Erkenntnis Philosophie

Mehr nicht: die Anmut der Armut

In einer Hütte aus Bananenblättern oder in einer griechischen Tonne muss der Mensch ja nicht gleich leben. Zumindest die Mietkosten wären natürlich bei diesen Varianten des Wohnraumes überschaubar. Auch die Waldmönche des Theravada-Buddhismus geben sich mit einer ganz einfachen Hütte im Wald zufrieden. Es geht hierbei natürlich um eine selbstgewählte Armut wie die von Siddhārtha in Nordindien und Franziskus in Mittelitalien. Ja, genau, der junge Mann, der sich vor Gericht auszog, weil er noch nicht einmal die Kleider haben wollte, die sein Vater ihm geschenkt hatte. Beide kamen aus wohlhabendem Hause und konnten mit diesem „Ich-kann-mir-alles-Erlauben“ nichts anfangen. Beim Nachdenken über die menschliche Existenz und das Sein kann Reichtum eigentlich nur hinderlich sein. Die beiden Nachdenker haben möglicherweise auch erkannt, dass man Dinge nicht nur besitzt, sondern die Dinge einen selbst auch besitzen. Der Mensch ist nicht mehr frei; er wird zum Sklaven seines Besitzes.
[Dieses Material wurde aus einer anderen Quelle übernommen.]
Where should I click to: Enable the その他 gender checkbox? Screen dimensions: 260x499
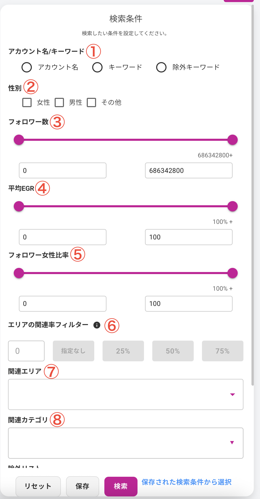click(91, 102)
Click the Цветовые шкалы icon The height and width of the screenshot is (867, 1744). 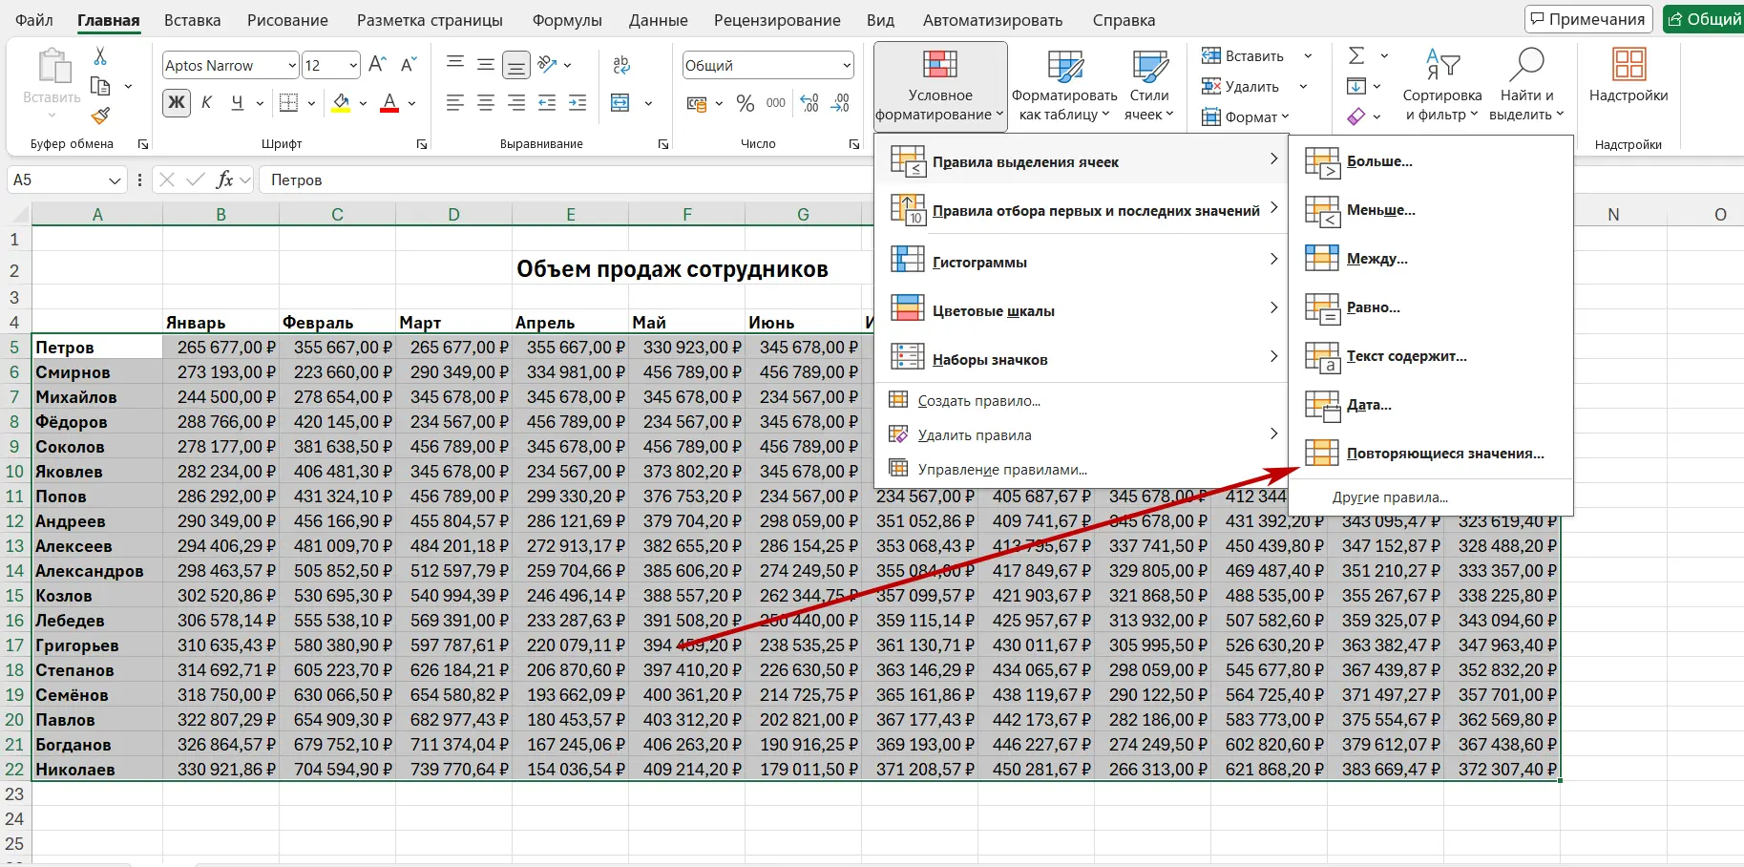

Der Autor Henry David Thoreau zog sich auch in eine Waldhütte in Massachussets zurück und schrieb „Walden“. Der Traum vom einfachen Leben. Er wurde zum Vorbild vieler Aussteiger aus der Gesellschaft.

Eines darf aber nicht vergessen werden: Es ist eine freiwillige Armut. Eine solche freiwillige Armut kann sehr anmutig sein, wenn sie als buddhistischer Mönch oder buddhistische Nonne daherkommt. Ajahn Brahm hat solche Erfahrungen in einem thailändischen Kloster gemacht und erklärte immer wieder, dass der buddhistische Mönch kein Interesse hat, weltliche Ziele zu erreichen. Warum auch? Wenn wir in unserer Gesellschaft nicht viel Geld zum Leben haben und vielleicht versuchen müssen, mit einer Grundversorgung zurecht zu kommen, könnten wir daraus etwas Anmutiges schaffen, statt darunter zu leiden. Eine Möglichkeit wäre beispielsweise, über den Minimalismus nachzudenken. Was brauche ich wirklich? Was von dem, was ich besitze, kann ich verkaufen oder verschenken? Macht es Sinn mir ein Parfüm für 300 € oder ein paar Ohrringe mit Diamantensplitter für 1000 € zu kaufen? Für wen sollte ich diese Anschaffungen tätigen? Die Anmut liegt in der Einfachheit und nicht im Glitzerglanz eines Weihnachtsbaumes, der lediglich ein paar Tage überlebt.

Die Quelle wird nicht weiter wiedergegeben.